A single-partiton dataset containing data.

Return type:

padawan.Dataset

padawan.concat(datasets)

Concatenate multiple datasets.

Parameters:

datasets (list of padawan.Dataset) – The datasets to concatenate. All datasets must have the same index columns and the same schema.

Returns:

The concatenated dataset.

Return type:

padawan.Dataset

class padawan.Dataset(npartitions, index_columns=(), sizes=None, lower_bounds=None, upper_bounds=None, schema=None)

Abstract base class for datasets.

This class has the semantics of a list of polars.LazyFrame objects. For an instance ds of this class you can use len(ds) to get the number of partitions, ds[i] to access the i-th partition and for part in ds to iterate over partitions.

Usually you will use padawan.scan_parquet() to create Dataset instances, so you will not need to instantiate this class or any of its derived classes directly.

collate(rows_per_partition)

Merge partitions to get a certain minimum number of rows per partition.

The partition sizes and bounds must be known to use this method. You can call padawan.Dataset.reindex() first to compute them.

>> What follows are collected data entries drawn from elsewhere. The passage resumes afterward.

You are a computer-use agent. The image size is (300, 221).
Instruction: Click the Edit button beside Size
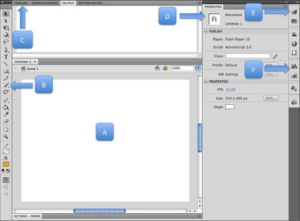tap(271, 98)
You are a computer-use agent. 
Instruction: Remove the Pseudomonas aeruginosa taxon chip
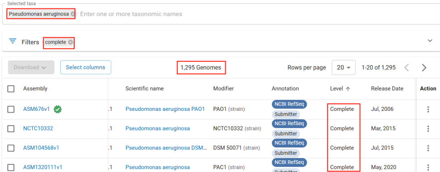[73, 14]
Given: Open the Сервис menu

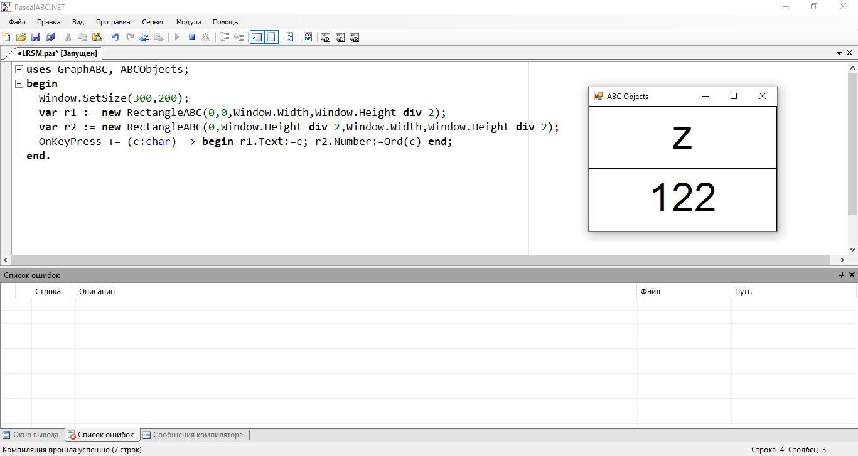Looking at the screenshot, I should [x=153, y=22].
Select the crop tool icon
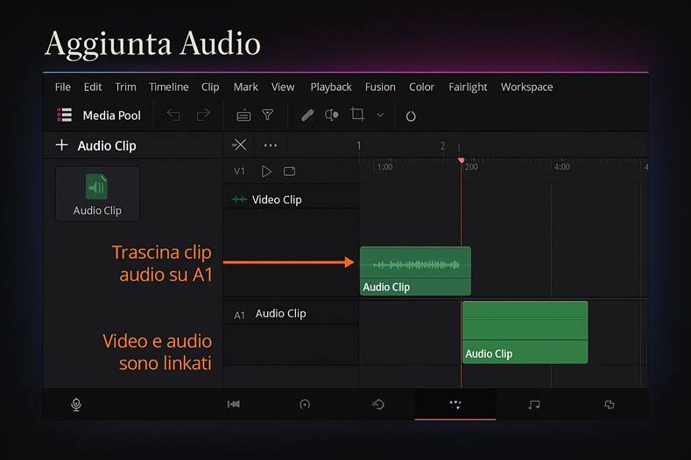The image size is (691, 460). [357, 115]
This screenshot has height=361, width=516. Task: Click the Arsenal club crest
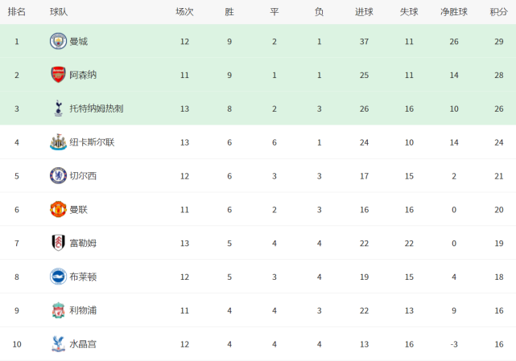click(x=58, y=75)
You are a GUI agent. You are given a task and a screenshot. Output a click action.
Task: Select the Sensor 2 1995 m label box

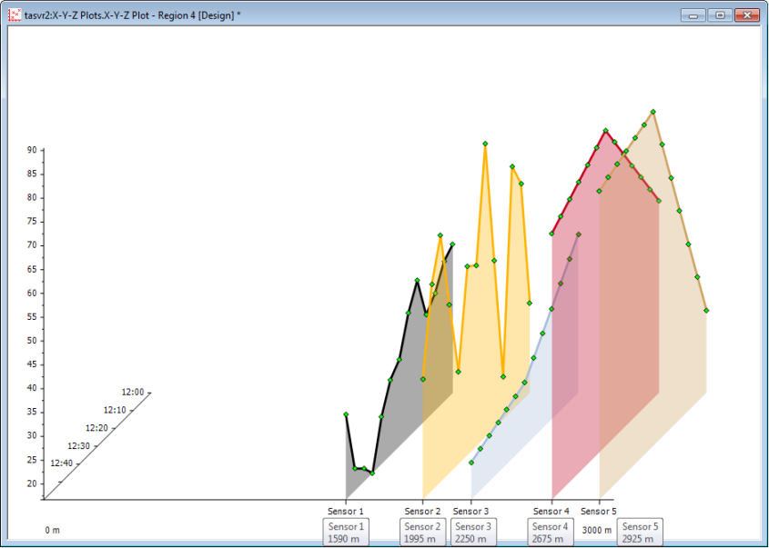422,533
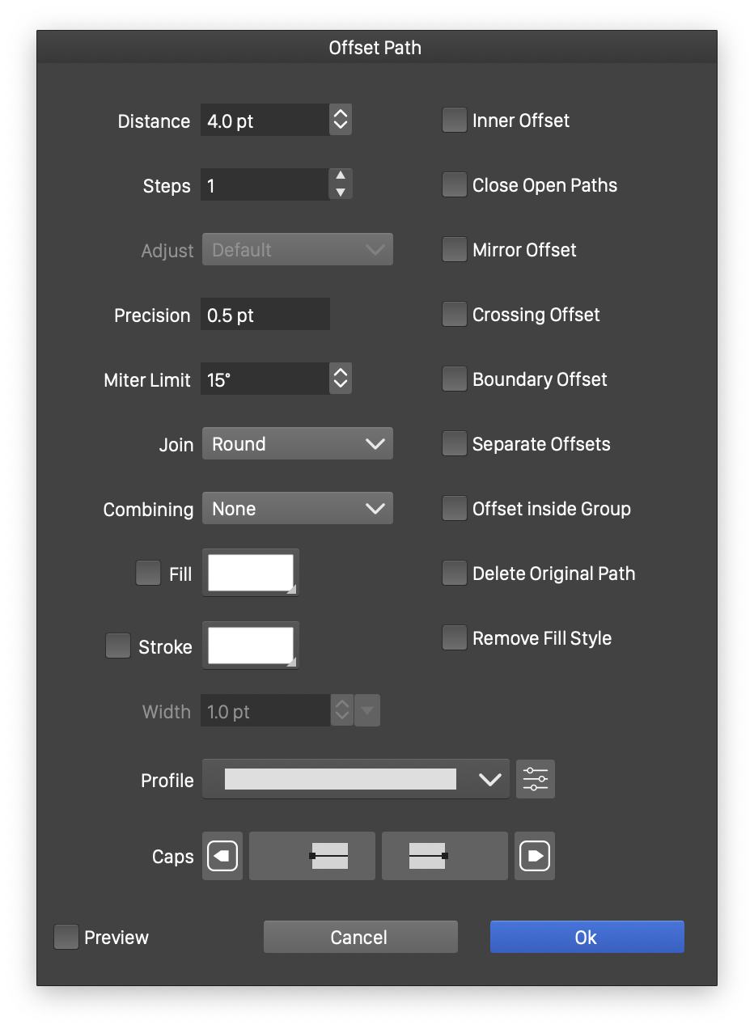Click the Precision input field

(x=265, y=315)
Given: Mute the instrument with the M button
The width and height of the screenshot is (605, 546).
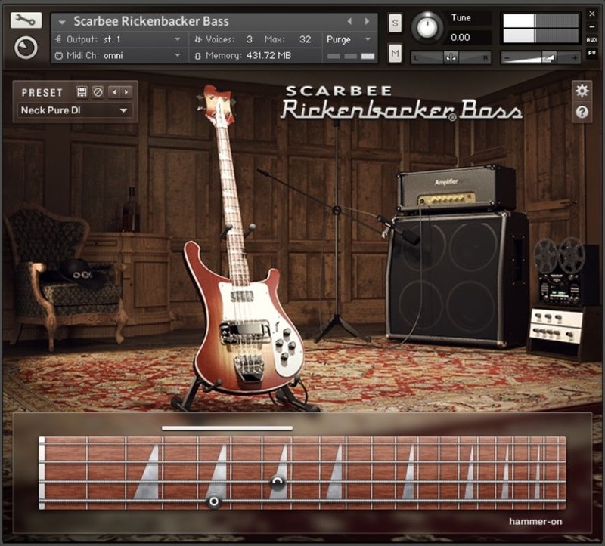Looking at the screenshot, I should coord(395,53).
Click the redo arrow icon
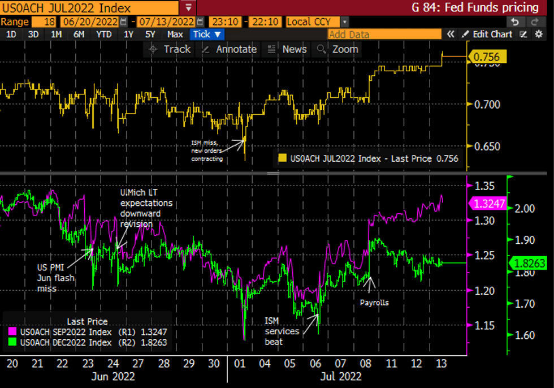The width and height of the screenshot is (554, 388). point(534,21)
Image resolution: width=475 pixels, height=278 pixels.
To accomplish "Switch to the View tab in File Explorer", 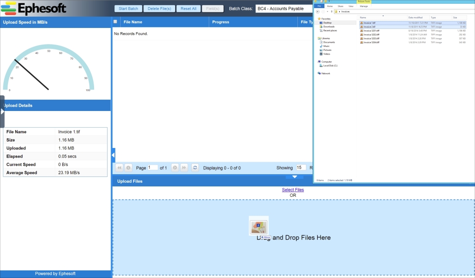I will [351, 6].
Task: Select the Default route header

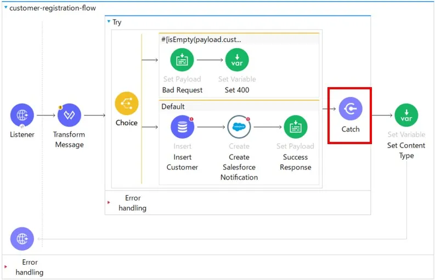Action: pos(173,106)
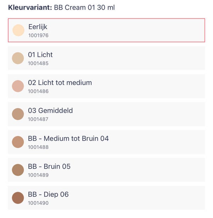Choose the 01 Licht option label

click(40, 55)
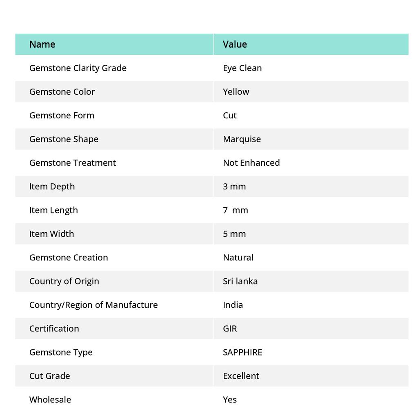Click the Excellent cut grade value
418x418 pixels.
pos(241,376)
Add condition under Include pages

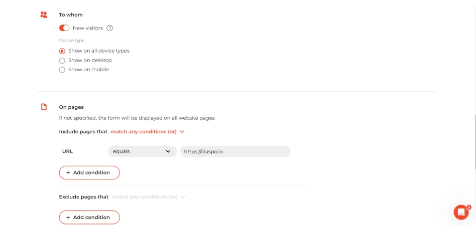pyautogui.click(x=89, y=173)
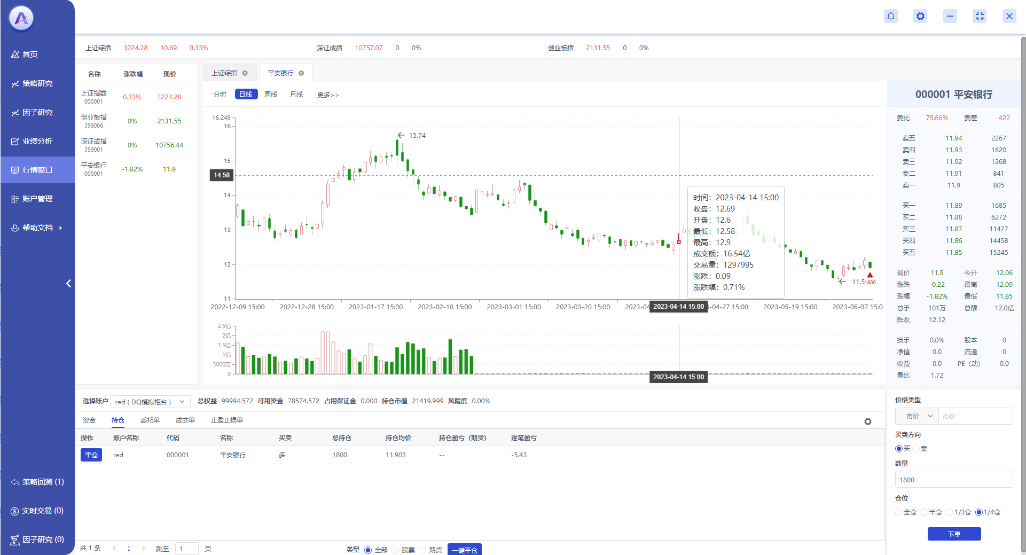Viewport: 1026px width, 555px height.
Task: Expand 更多>> chart period options
Action: [328, 95]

This method does not split existing partitions. Use padawan.Dataset.repartition() for better (but computationally more expensive) control over partition sizes.

Parameters:

rows_per_partition (int) – The desired minimum number of rows per partition.

Returns:

A dataset with the desired minimum number of

rows per partition.

Return type:

padawan.Dataset

collect(parallel=False, progress=False)

Pull all data into memory.

Parameters:
  • parallel (bool or int, optional) – Specifies how to parallelize the computation. See corresponding argument for padawan.Dataset.write_parquet() for details. Defaults to False.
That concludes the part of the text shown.